Quando a China atinge a imunidade coletiva contra a Covid? O mundo inteiro quer saber quando estaremos imunes à Covid. No caso da China, que adota tolerância zero ao vírus, as especulações não são diferentes. O principal especialista em doenças respiratórias no país, Zhong Nanshan, disse na sexta-feira (20) que esse tão sonhado patamar pode ser alcançado se o país conseguir vacinar 80% de sua população até o fim do ano.
O especialista considera a possibilidade de combinações de vacinas diferentes e mesmo a aplicação de uma terceira dose, conforme falamos aqui. Mas ele não quis comentar se esse cenário considera a manutenção das fronteiras fechadas. Mesmo com controle rigoroso e exigência de quarentena de 21 dias para as poucas pessoas autorizadas a entrar em território chinês, o país enfrenta dificuldades em conter a variante Delta. Especialistas têm levantado dúvidas se o país conseguirá se manter isolado, mas poucos acreditam em uma reabertura até pelo menos meados de 2022.
Para atualizar a playlist: a New Music, coluna mensal do Radii, traz as músicas lançadas no verão chinês que estão bombando, do punk ao hip hop. Você pode ouvir todas no próprio site do Radii.
A indústria editorial: este texto do China Story faz um apanhado sobre o mercado editorial na China do passado ao presente. Vale um cafezinho para ler.
Podcast(s): recomendamos relatos pessoais de uigures em dois podcasts. Neste primeiro, na The Atlantic, a jovem filha de um poeta conta como é sua vida nos EUA após ter deixado Xinjiang. Já neste aqui, com relato anônimo, há um depoimento sobre como é ser uma mulher uigur.
Aos fatos: o órgão responsável pela administração do ciberespaço na China decidiu esclarecer alguns boatos que se enquadram como niilismo histórico, e o China Digital Times traduziu o top 10 e comentou cada um deles. Você não vai acreditar no número 7!
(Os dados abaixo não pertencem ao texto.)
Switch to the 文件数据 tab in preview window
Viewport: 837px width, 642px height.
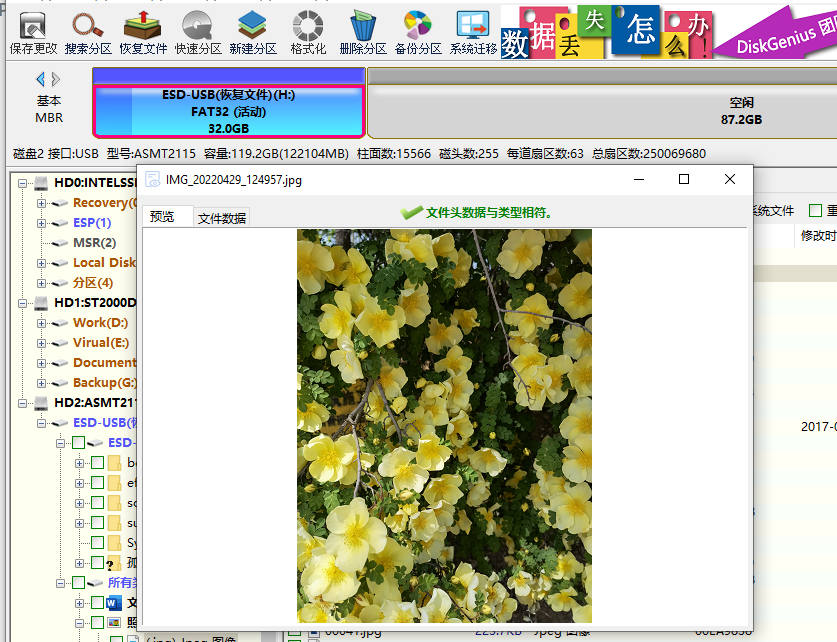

Acadêmico: professores da UFRGS, Luiza Peruffo e André Cunha debateram a possibilidade de uma moeda digital chinesa e o domínio do dólar enquanto moeda internacional. Disponível no YouTube.
Documentário: uma nova produção chinesa (“After the Rain”) de Fan Jian conta a história do trauma de famílias que perderam filhos no terremoto de Wenchuan em 2008. Veja o trailer. Fan aborda temas sociais nos seus filmes, como em “My Land”, de 2016, sobre desapropriação de terras.
Decolonizando as Relações Internacionais: já pensou em entender a China a partir do olhar de pesquisadores de lá? Em cinco capítulos, o “How China Sees the World” (2019) mostra o que os acadêmicos chineses pensam sobre os assuntos mais quentes das relações internacionais.